Korban Pelecehan Seksual Di Gereja Katolik Perancis Capai 330.000, Biarawati Hingga Pendeta Terlibat
Menurut presiden komisi yang mengeluarkan laporan itu, Jean-Marc Sauve, Otoritas Katolik telah menutupi kasus tersebut hingga beberapa dekade.
Penulis: Guruh Budi Wibowo | Editor: Guruh Budi Wibowo
TRIBUNPEKANBARU.COM - Media Inggris melaporkan sebayak ratusan ribu anak-anak menjadi korban pelecehan seksual di dalam Gereja Katolik di Perancis.
Pelecehan yang memakan banyak korban tersebut terjadi selama 70 tahun terakhir.
Angka tersebut termasuk pelanggaran yang dilakukan oleh sekitar 3.000 pemimpin agama dan sejumlah orang lain yang tidak diketahui yang terlibat di gereja.
Laporan tersebut menemukan bahwa para biarawati menggunakan simbol agama untuk memperkosa anak perempuan atau memaksa anak laki-laki untuk berhubungan seks dengan mereka.
Dilansir dari The Sun, kasus tersebut sempat ditutup-tutupi oleh otoritas Katolik.

────────────────────

* _Tugas yang Diminta_:
1) Tentukan apakah pernyataan (a), (b), dan (c) sesuai dengan berita tentang pelecehan di Gereja Katolik Perancis. Jawab ya atau tidak untuk tiap pernyataan, lalu kutip kata-kata penentunya dari berita itu: (a) Pelecehan itu terjadi selama 70 tahun terakhir. (b) Sekitar 3.000 pemimpin agama termasuk dalam pelanggaran itu. (c) Otoritas Katolik menutupi kasus itu hanya selama beberapa bulan.
2) Teruskan berita tentang pelecehan di Gereja Katolik Perancis itu, dimulai setelah kalimat terakhirnya.
Data sesudah teks ini tidak ada hubungannya dengan berita tersebut.

* _Data_:
────────────────────

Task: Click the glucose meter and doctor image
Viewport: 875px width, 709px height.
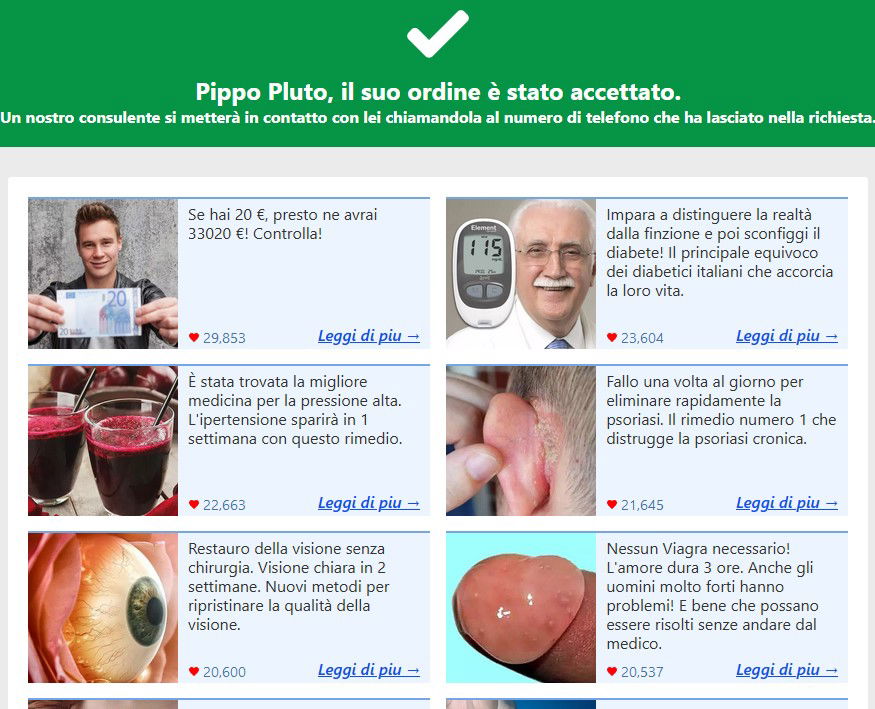Action: click(521, 273)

────────────────────

* _Hasil Latihan_:
1)
(a) Ya: "terjadi selama 70 tahun terakhir"
(b) Ya: "sekitar 3.000 pemimpin agama"
(c) Tidak: "Otoritas Katolik telah menutupi kasus tersebut hingga beberapa dekade"

2)
Menurut presiden komisi yang mengeluarkan laporan itu, Jean-Marc Sauve, Otoritas Katolik telah menutupi kasus tersebut hingga beberapa dekade.
Namun ketua konferensi uskup Prancis meminta pengampunan atas kejahatan yang mereka lakukan.
Laporan itu mengatakan jumlah korban 330.000 termasuk sekitar 216.000 orang yang dilecehkan oleh pendeta dan pemimpin gereja, dan sisanya oleh tokoh-tokoh gereja seperti pemimpin pramuka atau konselor kamp.
Perkiraan tersebut didasarkan pada penelitian yang lebih luas oleh Institut Kesehatan dan Penelitian Medis Nasional Prancis tentang pelecehan seksual terhadap anak-anak di negara tersebut.
Penulis studi memperkirakan 80 persen dari korban gereja adalah anak laki-laki.
Komisi independen mendesak gereja untuk mengambil tindakan tegas.
Ia juga meminta Gereja Katolik untuk membantu memberikan kompensasi kepada para korban, terutama dalam kasus-kasus yang terlalu tua untuk dituntut melalui pengadilan Prancis.
"Kami menganggap gereja memiliki utang terhadap para korban," kata Sauve.
Paus Fransiskus mengungkapkan "kesedihannya yang besar" kepada para korban "atas luka mereka" hari ini.
Dua dari korban itu, Martine, 73, dan Mireille, 71, diserang secara seksual oleh seorang pendeta ketika mereka masih remaja putri di sekolah menengah.
"Ini membawa pada pemikiran yang mengerikan seperti itu," kata Martine.
"Bagi saya, secara pribadi, saya harus menunggu orang tua saya meninggal karena jika tidak, dia mengatakan tidak mungkin untuk berbicara."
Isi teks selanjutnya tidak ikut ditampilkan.